Search layer three produces information that is explicitly bound to
the query, i.e., what one is looking for, while a search engine
returns values that also include sites where the subject of the query
might have been mentioned.

2.5. Database and searching differentiation

In both sublayers two and three, but especially in two, we assume
that "compiling databases" (i.e., registry and, if appropriate,
registrar functions) and "designing and building search functions and
providing search services" are separate.  It would be necessary to
have database interfaces be sufficiently general and well-specified
that referrals were possible and different search services could rest
on top of them, but we would expect some search services to be much
more extensive than others and for their vendors to seek increased
compensation for those more extensive servces.  In many cases, the
market would eventually sort out the optimal combinations of
capabilities and costs.

Ultimately, the term "fuzzy search", used extensively in this
document and elsewhere, is handwaving.  Whether heuristic or
deterministic, one must devise, for each facet, systems for
determining whether matches have occurred and, for inexact matches,
whether the combination of query term and database entity are "close
enough" together to be candidates for being returned as responses.
We can imagine phonetic matching as well as character-string
matching, application of contextual rules as well as simple
character-pair rules for matching of Traditional and Simplified
Chinese, and similar rules for matching of Kanji and kana strings.
And we would presume that users, or their agents, would be able to
control such decisions by choice of search providers, configuration,
or choices on a per-search basis.


3. Context and model details

3.1 The data search and access model

It is interesting that recent IETF "directory" work has focused on
accessing mechanisms without worrying intensely about the underlying
database content, maintenance, and update issues.  Those latter issues
seem to be the harder ones, i.e., the difference between LDAP [LDAP]
and CNRP [CNRP] may make less difference than how we structure,
maintain, match, and distribute the relevant data.

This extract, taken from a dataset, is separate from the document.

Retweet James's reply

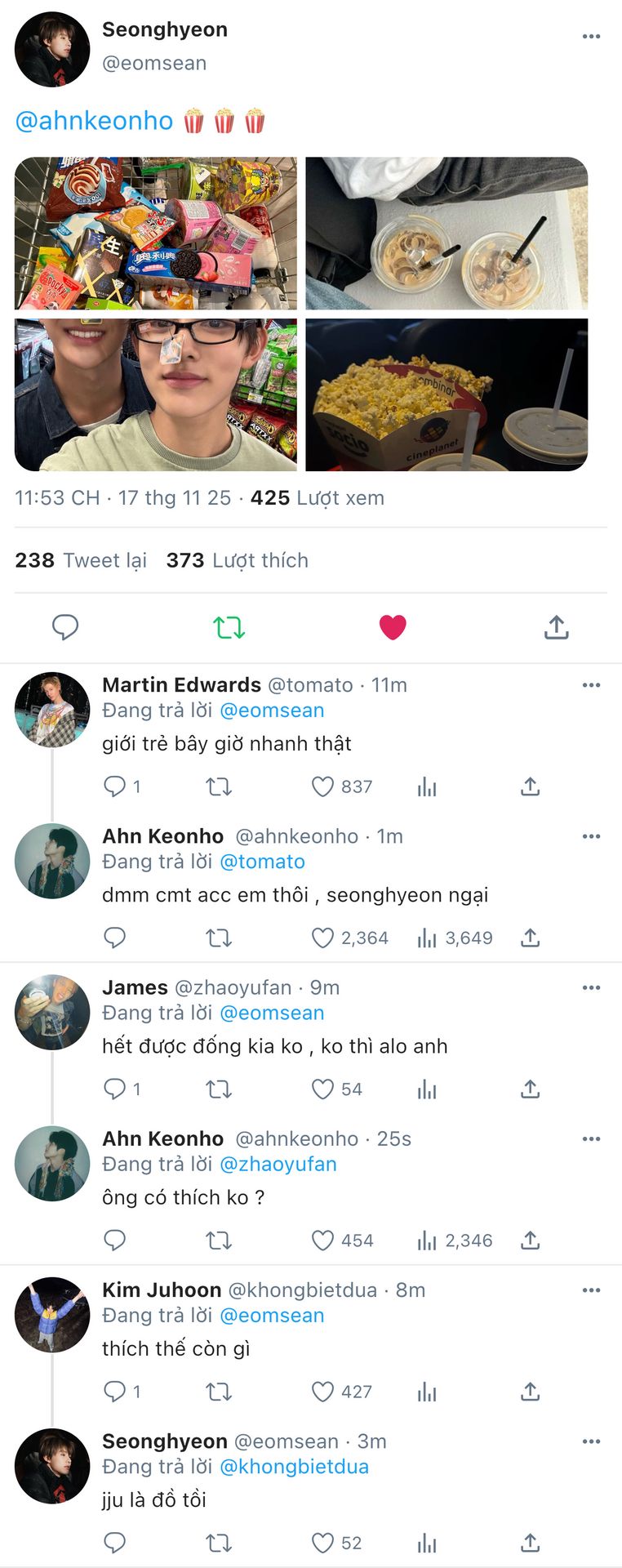coord(219,1089)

Of course, that does not suggest that work on accessing mechanisms is
not important or that it isn't required.  And, to deploy the model
suggested above, we will need to deal with a pair of uncomfortable
problems:

     * CNRP looks interesting, but has not been widely implemented or
         deployed in production.

     * LDAP is widely deployed, but primarily in implementations that
         contain sufficient extensions and special features to be
         non-interoperable. Effective referral mechanisms have also not
         be clearly standardized in LDAP, and this might provide a
         barrier.

Some readers of earlier drafts have also suggested that the history
of LDAP points to local extensions that will result in inconsistent
search behavior, while CNRP may be better specified (or at least
closer to a clean slate).

If we are going to choose -- and search layer two certainly implies a
choice-- we need to figure out how to do that.



3.2 Uniqueness of name structures at the second search layer.

There are cases to be made both for and against uniqueness of names
(more precisely, of the combination of the name-string facet and all
of the other facets) at this sublayer, and even a partial middle
ground, in which names are unique within a registry namespace, but
there are mechanisms for identifying such spaces so that the names are
unique across the Internet.  The community should address the
tradeoffs because no position is ideal; summaries of the extreme
positions are below.  In none of these cases is it necessary, or even
desirable, that the name-string itself (without the additional
"attribute" facet values) be unique.

3.2.1 The case for unique names

The IAB's discussion of DNS root uniqueness [RFC2826] argues that DNS
names must be unique, i.e., that there must not be alternate or
surrogate root structures if the Internet is to survive as a seamless
whole and be universally addressable and accessible.  Even with
imprecise matching, similar arguments may apply at level two,
especially if this is the first level at which names in natural
languages (hence including "multilingual" names), rather than
constrained identifiers, appear.  The mathematical arguments aside,
the main argument for uniqueness is that a given combination of
name-string and facets will yield exactly one logical host (or
equivalent, an approach called "direct navigation" in some of the
so-called keyword proposals [Arrouye]).  If this is not the case, it
seems inevitable that users will be faced with choices they need to
resolve even when they have an exact match for a full set of facets.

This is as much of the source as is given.